Work to complete
**1.** Check each statement against the book review: give yes or no, along with the exact words from the review that decide it.
(a) The book concentrates mainly on the medical experiments performed in the concentration camps.
(b) Only 17 Jewish dermatologists are known to have survived in practice in Germany throughout the Nazi regime.
(c) The leaders of medicine who lost their academic posts were replaced by more competent physicians.
**2.** According to the book review, what did many chapters list first about individual dermatologists before describing their fates?
**3.** Translate this sentence from the book review into Spanish: "Only 17 Jewish dermatologists are known to have survived in practice in Germany for the duration of the Nazi regime."

Document excerpt
== == ==
I just finished reading Wolfgang Weyers’ Death of Medicine in Nazi Germany: Dermatology and Dermatopathology under the Swastika.
Unlike most books that I’ve read about Nazi medicine, this book only briefly discusses the medical experiments performed in the concentration camps. Instead, it focuses on the fate of the dermatology and dermatopathology specialties in Nazi Germany from an academic perspective–the story of what happened the dermatologists. Dermatology/dermatopathology was evidently a specialty largely populated by Jewish physicians in Germany and Austria, and thus was a particular target for the Nazis. Only 17 Jewish dermatologists are known to have survived in practice in Germany for the duration of the Nazi regime. The others committed suicide, were executed or interred in concentration camps, or emigrated. This book was, as one can imagine, extremely depressing–many chapters consisted of paragraph after paragraph detailing what happened to individual dermatologists, first listing their achievements (what therapies they introduced, what diseases or signs still bear their names, and what offices they held) and then describing their fates. One of the major themes of the book was the death of German academic medicine–as the leaders and pioneers of medicine were ousted from their academic positions to be replaced by less competent, politically connected Nazis, the quantity and quality of German medicine suffered.
== == ==
Dataset extract
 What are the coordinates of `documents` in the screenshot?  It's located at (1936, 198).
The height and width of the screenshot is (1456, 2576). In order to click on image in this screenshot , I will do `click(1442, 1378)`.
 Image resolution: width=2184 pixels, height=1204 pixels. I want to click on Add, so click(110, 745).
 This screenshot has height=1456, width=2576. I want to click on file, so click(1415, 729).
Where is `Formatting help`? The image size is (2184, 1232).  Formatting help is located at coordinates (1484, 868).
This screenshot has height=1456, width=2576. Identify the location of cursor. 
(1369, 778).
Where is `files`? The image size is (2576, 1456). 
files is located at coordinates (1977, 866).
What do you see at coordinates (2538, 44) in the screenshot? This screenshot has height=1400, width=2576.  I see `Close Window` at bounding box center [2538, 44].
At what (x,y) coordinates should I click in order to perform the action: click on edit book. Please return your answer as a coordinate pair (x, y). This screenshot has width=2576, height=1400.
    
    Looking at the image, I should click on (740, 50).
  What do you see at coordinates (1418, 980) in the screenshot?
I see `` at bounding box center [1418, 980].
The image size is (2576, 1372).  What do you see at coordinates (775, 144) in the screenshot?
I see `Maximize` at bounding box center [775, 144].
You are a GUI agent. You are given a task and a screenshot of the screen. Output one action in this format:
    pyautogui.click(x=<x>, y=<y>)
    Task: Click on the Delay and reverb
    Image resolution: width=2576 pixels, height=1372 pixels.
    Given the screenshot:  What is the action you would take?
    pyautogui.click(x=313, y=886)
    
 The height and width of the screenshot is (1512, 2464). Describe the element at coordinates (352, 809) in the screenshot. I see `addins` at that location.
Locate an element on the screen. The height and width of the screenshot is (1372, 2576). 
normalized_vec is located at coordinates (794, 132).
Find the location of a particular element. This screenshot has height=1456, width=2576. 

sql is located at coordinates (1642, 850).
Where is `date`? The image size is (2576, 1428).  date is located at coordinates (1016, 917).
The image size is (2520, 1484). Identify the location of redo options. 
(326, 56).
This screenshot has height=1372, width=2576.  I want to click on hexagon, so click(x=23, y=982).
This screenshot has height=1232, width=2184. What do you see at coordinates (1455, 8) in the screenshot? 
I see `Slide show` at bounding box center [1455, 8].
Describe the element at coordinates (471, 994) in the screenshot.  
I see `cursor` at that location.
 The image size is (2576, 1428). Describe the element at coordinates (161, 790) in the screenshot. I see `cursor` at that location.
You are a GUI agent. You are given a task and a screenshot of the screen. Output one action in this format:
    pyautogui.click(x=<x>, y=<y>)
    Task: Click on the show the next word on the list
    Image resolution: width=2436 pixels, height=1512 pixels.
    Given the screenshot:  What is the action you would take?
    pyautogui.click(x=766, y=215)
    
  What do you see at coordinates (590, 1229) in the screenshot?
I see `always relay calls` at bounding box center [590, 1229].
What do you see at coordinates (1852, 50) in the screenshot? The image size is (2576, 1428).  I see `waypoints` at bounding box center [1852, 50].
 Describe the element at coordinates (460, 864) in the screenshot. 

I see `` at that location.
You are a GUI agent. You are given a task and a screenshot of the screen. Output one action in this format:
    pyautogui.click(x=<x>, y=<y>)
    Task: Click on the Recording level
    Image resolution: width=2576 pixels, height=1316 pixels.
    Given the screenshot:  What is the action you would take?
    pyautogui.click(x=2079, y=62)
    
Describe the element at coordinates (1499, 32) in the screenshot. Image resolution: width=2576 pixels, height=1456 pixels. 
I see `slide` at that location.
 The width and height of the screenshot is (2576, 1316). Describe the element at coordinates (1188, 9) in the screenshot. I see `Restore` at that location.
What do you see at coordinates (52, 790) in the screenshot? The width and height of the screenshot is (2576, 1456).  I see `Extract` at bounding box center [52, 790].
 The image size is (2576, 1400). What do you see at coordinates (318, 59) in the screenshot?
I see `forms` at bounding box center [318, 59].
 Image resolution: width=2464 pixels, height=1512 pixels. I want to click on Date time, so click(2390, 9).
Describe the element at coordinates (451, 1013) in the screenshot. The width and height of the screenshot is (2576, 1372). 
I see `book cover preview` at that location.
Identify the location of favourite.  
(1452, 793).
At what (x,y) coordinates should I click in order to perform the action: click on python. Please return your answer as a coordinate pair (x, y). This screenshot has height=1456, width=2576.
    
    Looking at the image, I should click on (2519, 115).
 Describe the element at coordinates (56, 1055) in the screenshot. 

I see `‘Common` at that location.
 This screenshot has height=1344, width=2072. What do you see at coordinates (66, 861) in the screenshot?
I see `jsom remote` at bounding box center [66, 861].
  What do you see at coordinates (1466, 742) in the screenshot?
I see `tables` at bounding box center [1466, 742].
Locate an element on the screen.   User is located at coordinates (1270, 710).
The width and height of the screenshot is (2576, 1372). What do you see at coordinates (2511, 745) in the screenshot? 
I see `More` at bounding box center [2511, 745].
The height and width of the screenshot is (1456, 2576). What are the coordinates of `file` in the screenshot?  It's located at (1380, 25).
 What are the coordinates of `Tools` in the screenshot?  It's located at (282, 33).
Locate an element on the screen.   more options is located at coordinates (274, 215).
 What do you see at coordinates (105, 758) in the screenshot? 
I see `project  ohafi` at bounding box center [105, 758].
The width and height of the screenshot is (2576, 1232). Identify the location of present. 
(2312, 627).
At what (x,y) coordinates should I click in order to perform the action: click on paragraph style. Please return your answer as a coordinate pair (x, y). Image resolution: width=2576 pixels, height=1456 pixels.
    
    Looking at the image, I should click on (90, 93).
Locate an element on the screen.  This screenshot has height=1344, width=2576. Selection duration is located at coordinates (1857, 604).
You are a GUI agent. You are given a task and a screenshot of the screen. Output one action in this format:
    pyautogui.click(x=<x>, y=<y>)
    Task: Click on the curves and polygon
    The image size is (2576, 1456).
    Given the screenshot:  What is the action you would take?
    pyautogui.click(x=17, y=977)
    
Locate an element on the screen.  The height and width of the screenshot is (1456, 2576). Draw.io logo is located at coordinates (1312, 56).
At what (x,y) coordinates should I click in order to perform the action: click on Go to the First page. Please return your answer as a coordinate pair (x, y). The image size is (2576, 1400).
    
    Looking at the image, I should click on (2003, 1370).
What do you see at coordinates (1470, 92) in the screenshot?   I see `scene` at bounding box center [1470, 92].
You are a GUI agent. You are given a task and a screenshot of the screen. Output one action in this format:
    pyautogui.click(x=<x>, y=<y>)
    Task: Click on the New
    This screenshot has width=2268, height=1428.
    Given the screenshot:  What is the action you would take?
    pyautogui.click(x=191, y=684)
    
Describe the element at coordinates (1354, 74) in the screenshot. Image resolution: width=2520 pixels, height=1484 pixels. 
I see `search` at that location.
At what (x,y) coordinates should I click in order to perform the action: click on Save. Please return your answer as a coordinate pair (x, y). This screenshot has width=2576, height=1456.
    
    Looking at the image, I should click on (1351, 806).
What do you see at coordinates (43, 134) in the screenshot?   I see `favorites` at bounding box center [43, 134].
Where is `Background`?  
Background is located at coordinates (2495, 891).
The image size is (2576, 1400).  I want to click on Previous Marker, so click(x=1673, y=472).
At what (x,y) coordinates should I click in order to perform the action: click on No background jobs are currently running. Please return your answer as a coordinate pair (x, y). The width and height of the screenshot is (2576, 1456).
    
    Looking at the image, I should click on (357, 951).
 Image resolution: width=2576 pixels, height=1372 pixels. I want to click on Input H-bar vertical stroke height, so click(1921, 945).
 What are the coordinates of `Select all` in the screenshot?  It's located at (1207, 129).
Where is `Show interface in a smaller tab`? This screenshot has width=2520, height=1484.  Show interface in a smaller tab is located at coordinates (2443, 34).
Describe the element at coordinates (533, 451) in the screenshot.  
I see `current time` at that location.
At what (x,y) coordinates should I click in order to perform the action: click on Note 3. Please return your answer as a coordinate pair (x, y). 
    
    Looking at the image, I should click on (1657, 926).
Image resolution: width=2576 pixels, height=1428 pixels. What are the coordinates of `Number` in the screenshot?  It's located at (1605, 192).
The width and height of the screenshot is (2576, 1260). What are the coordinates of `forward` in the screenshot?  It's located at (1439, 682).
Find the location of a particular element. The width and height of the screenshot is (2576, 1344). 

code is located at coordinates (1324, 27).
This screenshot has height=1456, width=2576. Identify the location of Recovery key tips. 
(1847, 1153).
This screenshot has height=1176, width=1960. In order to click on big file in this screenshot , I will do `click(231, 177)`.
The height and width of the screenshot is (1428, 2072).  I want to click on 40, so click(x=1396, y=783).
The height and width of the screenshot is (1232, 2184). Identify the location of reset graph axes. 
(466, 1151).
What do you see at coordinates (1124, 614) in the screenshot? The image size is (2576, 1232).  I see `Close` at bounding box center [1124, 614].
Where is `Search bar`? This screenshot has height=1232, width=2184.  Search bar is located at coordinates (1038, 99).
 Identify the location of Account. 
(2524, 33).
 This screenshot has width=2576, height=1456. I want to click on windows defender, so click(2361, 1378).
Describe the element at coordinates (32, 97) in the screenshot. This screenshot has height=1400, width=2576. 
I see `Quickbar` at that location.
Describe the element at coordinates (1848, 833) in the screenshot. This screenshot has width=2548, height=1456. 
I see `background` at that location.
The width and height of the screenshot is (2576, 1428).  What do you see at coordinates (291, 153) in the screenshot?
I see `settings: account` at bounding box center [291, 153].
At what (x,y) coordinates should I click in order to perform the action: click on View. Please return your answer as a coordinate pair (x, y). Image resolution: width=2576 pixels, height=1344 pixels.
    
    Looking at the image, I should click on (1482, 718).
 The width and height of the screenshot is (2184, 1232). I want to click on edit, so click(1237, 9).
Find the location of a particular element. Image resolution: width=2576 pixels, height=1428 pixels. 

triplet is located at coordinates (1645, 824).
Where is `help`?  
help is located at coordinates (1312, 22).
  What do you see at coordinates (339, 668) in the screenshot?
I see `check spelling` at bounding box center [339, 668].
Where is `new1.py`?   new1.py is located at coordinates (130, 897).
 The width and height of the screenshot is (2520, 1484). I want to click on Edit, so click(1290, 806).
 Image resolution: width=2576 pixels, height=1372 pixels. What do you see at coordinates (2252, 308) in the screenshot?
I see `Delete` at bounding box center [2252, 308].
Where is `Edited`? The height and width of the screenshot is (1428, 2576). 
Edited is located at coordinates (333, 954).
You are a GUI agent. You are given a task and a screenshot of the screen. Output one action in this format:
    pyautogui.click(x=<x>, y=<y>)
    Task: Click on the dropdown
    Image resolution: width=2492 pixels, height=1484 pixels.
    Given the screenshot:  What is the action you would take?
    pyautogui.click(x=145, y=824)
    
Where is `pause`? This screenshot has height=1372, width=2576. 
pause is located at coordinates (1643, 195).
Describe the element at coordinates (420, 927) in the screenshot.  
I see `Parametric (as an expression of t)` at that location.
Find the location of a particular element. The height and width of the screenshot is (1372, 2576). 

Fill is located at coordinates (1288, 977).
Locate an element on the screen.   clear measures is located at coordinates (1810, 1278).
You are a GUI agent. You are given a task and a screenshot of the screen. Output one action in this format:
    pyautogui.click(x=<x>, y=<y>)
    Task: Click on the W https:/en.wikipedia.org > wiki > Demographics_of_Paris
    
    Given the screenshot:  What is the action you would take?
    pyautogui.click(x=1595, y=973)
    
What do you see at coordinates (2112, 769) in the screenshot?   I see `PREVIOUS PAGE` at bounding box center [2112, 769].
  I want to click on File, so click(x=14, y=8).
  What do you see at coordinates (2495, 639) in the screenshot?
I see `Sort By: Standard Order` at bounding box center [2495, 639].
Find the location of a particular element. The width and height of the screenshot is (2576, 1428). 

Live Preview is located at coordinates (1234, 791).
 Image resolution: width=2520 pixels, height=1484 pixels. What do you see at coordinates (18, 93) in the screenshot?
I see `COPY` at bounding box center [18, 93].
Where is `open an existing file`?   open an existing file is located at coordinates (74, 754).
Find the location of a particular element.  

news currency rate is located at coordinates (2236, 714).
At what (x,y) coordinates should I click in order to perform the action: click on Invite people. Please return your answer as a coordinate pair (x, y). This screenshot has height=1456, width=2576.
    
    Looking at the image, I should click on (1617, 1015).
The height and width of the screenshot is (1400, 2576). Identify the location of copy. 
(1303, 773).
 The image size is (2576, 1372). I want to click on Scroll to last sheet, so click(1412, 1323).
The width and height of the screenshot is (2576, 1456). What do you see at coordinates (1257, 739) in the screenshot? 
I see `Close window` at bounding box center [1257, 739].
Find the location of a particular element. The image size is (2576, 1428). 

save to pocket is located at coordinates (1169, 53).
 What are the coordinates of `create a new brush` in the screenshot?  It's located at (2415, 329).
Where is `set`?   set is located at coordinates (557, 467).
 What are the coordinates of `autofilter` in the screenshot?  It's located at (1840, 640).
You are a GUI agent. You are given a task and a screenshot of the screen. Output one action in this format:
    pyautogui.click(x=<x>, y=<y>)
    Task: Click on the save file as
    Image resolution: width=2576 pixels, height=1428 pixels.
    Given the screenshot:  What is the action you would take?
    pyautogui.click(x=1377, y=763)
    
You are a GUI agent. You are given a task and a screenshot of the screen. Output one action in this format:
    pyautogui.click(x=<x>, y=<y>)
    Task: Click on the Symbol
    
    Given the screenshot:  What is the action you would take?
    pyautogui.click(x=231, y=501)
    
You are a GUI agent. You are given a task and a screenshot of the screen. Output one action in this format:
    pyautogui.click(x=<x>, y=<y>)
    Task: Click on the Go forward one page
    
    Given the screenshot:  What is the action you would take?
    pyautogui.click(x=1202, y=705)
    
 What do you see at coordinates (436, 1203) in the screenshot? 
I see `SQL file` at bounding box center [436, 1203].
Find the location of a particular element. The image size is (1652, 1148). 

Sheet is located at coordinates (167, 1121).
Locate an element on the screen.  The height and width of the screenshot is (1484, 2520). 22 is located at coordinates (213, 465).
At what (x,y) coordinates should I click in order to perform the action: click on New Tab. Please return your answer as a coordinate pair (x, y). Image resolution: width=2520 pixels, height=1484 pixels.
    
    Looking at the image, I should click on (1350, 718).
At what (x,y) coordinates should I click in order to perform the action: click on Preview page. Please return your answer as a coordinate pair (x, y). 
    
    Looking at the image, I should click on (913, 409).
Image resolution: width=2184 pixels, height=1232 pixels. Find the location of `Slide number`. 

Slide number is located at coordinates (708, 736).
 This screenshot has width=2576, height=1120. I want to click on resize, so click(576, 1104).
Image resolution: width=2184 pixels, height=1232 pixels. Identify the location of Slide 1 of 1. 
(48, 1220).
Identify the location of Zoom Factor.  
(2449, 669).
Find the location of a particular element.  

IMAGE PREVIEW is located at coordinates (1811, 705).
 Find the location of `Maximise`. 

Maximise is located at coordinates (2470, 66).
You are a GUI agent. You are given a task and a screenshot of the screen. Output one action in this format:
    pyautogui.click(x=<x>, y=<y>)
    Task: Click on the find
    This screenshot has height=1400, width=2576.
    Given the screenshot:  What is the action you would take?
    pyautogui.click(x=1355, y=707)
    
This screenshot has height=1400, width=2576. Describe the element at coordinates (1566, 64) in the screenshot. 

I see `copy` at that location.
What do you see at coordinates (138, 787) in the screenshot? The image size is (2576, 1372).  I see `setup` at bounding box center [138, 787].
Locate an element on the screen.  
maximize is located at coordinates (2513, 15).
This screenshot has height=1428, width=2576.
== == ==
Task-by-task solutions
**1.**
(a) No: "this book only briefly discusses the medical experiments performed in the concentration camps."
(b) Yes: "Only 17 Jewish dermatologists are known to have survived in practice in Germany for the duration of the Nazi regime."
(c) No: "to be replaced by less competent, politically connected Nazis"

**2.** Their achievements: the therapies they introduced, the diseases or signs that still bear their names, and the offices they held.

**3.** Se sabe que solo 17 dermatólogos judíos sobrevivieron ejerciendo en Alemania durante todo el régimen nazi.